> _PROVIDED RECORDS_:
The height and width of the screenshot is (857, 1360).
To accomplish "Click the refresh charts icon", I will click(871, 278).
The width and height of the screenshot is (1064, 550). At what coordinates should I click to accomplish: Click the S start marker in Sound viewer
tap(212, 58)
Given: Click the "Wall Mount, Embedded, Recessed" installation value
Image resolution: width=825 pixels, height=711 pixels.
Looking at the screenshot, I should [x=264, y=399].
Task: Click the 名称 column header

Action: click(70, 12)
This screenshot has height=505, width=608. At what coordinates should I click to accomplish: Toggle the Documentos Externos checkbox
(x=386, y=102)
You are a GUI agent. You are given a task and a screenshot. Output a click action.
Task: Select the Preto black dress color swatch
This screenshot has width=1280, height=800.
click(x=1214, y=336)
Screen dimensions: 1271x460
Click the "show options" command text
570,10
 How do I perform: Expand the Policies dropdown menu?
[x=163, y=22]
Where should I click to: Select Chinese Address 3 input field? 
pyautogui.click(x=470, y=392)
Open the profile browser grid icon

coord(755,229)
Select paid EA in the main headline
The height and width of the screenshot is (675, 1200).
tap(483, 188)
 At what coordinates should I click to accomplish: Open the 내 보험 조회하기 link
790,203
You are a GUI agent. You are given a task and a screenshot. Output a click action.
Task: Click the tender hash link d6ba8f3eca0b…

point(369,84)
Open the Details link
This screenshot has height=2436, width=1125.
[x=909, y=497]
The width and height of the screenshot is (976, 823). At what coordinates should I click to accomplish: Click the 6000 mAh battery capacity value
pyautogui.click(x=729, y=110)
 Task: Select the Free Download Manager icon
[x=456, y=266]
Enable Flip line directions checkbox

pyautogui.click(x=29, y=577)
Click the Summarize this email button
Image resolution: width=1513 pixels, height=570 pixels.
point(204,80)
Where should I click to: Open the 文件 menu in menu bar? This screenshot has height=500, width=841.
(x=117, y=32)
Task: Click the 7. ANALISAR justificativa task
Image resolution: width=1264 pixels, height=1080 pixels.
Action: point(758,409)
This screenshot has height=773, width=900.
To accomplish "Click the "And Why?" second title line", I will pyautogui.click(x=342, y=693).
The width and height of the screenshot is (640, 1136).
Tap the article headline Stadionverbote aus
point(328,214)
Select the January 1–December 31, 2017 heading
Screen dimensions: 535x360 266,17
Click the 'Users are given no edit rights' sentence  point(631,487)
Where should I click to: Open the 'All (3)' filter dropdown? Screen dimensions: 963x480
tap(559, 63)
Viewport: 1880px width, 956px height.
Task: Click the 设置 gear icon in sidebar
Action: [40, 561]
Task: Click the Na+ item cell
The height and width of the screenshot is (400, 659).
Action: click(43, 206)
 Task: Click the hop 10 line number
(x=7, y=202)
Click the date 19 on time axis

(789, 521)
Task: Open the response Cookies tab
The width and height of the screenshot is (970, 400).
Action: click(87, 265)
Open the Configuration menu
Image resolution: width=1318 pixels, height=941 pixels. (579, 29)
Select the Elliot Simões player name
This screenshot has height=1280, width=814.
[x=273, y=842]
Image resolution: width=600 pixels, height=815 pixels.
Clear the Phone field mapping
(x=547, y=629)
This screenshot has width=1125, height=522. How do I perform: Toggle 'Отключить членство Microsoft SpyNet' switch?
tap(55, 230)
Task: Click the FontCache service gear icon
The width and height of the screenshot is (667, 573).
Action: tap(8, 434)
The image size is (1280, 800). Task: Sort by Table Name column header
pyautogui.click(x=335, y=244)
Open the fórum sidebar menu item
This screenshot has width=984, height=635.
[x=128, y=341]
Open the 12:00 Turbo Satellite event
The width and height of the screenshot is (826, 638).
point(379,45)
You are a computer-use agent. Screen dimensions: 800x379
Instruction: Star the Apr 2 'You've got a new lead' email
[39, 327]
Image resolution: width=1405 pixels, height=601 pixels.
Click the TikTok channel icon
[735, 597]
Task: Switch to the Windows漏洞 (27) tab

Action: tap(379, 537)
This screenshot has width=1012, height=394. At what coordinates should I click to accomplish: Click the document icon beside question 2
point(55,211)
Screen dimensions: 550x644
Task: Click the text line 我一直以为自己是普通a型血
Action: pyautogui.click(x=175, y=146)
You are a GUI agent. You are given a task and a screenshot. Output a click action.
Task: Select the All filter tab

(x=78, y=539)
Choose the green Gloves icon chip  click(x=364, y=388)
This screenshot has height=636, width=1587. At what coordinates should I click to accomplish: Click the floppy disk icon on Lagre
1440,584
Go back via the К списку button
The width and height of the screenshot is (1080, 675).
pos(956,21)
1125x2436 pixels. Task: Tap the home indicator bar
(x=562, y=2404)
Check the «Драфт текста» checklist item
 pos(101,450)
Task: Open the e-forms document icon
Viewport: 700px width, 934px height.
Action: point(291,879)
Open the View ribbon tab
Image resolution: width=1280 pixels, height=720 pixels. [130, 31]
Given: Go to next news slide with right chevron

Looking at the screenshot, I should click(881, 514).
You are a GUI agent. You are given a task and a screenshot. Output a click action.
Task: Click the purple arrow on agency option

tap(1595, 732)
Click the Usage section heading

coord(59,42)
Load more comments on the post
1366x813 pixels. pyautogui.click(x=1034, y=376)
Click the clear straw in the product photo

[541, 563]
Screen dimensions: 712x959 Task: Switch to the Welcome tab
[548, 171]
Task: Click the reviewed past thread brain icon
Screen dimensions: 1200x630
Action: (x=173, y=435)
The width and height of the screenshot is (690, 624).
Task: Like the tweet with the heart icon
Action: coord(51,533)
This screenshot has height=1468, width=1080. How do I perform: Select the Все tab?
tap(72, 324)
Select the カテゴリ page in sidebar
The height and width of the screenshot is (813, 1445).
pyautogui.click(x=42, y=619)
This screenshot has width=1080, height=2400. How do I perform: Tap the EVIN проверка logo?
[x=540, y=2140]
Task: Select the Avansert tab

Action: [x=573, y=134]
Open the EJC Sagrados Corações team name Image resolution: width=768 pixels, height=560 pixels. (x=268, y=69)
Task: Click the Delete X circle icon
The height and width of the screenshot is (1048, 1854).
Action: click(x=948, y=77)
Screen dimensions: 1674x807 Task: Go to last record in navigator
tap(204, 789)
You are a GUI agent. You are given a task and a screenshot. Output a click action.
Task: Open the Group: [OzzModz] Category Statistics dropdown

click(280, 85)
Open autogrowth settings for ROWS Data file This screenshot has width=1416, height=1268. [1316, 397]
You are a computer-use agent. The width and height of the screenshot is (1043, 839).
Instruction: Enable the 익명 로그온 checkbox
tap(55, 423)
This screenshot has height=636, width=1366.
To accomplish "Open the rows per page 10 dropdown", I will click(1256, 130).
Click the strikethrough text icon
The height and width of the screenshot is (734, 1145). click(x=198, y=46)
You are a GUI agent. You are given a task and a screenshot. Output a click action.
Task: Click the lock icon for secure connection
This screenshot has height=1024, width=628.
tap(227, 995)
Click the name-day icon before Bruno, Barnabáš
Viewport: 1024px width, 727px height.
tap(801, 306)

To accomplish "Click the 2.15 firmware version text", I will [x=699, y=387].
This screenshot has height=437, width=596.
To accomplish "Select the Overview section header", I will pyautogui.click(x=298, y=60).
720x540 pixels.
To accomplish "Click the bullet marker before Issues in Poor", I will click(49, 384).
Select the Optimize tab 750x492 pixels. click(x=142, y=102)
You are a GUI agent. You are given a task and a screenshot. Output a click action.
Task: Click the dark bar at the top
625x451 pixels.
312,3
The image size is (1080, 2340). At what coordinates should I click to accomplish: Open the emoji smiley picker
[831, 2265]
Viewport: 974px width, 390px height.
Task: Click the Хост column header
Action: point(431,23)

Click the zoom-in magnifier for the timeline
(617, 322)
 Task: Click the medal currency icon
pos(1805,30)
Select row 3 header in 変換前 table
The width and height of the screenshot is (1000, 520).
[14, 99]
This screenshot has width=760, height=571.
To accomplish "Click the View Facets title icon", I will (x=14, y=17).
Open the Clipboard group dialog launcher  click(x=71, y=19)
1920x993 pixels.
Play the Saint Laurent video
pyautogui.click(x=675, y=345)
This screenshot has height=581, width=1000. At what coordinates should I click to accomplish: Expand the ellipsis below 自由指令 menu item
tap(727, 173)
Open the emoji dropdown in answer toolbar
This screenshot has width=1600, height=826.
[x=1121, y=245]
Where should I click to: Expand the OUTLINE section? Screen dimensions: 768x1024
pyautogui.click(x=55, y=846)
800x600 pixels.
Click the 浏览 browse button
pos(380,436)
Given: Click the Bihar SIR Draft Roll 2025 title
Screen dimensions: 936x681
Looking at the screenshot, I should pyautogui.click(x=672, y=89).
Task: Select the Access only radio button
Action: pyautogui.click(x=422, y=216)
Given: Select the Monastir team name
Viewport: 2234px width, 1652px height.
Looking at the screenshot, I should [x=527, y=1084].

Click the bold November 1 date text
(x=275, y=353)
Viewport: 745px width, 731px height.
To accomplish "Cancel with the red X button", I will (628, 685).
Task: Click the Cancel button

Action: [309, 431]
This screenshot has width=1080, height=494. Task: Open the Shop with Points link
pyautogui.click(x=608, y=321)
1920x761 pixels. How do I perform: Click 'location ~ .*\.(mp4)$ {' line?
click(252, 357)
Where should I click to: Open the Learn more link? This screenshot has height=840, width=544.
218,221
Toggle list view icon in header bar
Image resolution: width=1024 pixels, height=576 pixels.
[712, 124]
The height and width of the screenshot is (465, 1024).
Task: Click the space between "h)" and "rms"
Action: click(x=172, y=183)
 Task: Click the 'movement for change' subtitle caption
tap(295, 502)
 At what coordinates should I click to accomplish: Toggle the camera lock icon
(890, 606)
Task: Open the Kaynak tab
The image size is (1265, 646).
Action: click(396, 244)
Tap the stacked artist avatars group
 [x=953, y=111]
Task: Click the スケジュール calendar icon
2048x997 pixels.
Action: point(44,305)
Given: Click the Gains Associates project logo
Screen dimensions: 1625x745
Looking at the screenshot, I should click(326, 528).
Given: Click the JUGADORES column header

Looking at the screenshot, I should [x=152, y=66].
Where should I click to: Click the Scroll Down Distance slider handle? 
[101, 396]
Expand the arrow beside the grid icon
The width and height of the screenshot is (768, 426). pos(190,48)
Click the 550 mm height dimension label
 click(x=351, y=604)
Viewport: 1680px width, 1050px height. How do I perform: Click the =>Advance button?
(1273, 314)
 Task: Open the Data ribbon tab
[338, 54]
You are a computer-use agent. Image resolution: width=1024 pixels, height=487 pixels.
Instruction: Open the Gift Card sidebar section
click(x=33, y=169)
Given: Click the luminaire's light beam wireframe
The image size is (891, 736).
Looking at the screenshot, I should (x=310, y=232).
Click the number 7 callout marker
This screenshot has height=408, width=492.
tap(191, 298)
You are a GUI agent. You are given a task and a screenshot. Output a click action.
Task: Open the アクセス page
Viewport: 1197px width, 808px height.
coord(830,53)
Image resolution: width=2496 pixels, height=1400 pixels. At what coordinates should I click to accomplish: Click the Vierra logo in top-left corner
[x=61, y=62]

> _WHAT TO PRODUCE_: Within the material above, copy exactly the lines from the line that holds "Play the Saint Laurent video" up to and including the line that holds "Given: Click the Gains".

> _RESULT FOR THIS TASK_:
Play the Saint Laurent video
pyautogui.click(x=675, y=345)
This screenshot has height=581, width=1000. At what coordinates should I click to accomplish: Expand the ellipsis below 自由指令 menu item
tap(727, 173)
Open the emoji dropdown in answer toolbar
This screenshot has width=1600, height=826.
[x=1121, y=245]
Where should I click to: Expand the OUTLINE section? Screen dimensions: 768x1024
pyautogui.click(x=55, y=846)
800x600 pixels.
Click the 浏览 browse button
pos(380,436)
Given: Click the Bihar SIR Draft Roll 2025 title
Screen dimensions: 936x681
Looking at the screenshot, I should pyautogui.click(x=672, y=89).
Task: Select the Access only radio button
Action: pyautogui.click(x=422, y=216)
Given: Select the Monastir team name
Viewport: 2234px width, 1652px height.
Looking at the screenshot, I should [x=527, y=1084].

Click the bold November 1 date text
(x=275, y=353)
Viewport: 745px width, 731px height.
To accomplish "Cancel with the red X button", I will (628, 685).
Task: Click the Cancel button

Action: [309, 431]
This screenshot has width=1080, height=494. Task: Open the Shop with Points link
pyautogui.click(x=608, y=321)
1920x761 pixels. How do I perform: Click 'location ~ .*\.(mp4)$ {' line?
click(252, 357)
Where should I click to: Open the Learn more link? This screenshot has height=840, width=544.
218,221
Toggle list view icon in header bar
Image resolution: width=1024 pixels, height=576 pixels.
[712, 124]
The height and width of the screenshot is (465, 1024).
Task: Click the space between "h)" and "rms"
Action: click(x=172, y=183)
 Task: Click the 'movement for change' subtitle caption
tap(295, 502)
 At what coordinates should I click to accomplish: Toggle the camera lock icon
(890, 606)
Task: Open the Kaynak tab
The image size is (1265, 646).
Action: click(396, 244)
Tap the stacked artist avatars group
 [x=953, y=111]
Task: Click the スケジュール calendar icon
2048x997 pixels.
Action: point(44,305)
Given: Click the Gains Associates project logo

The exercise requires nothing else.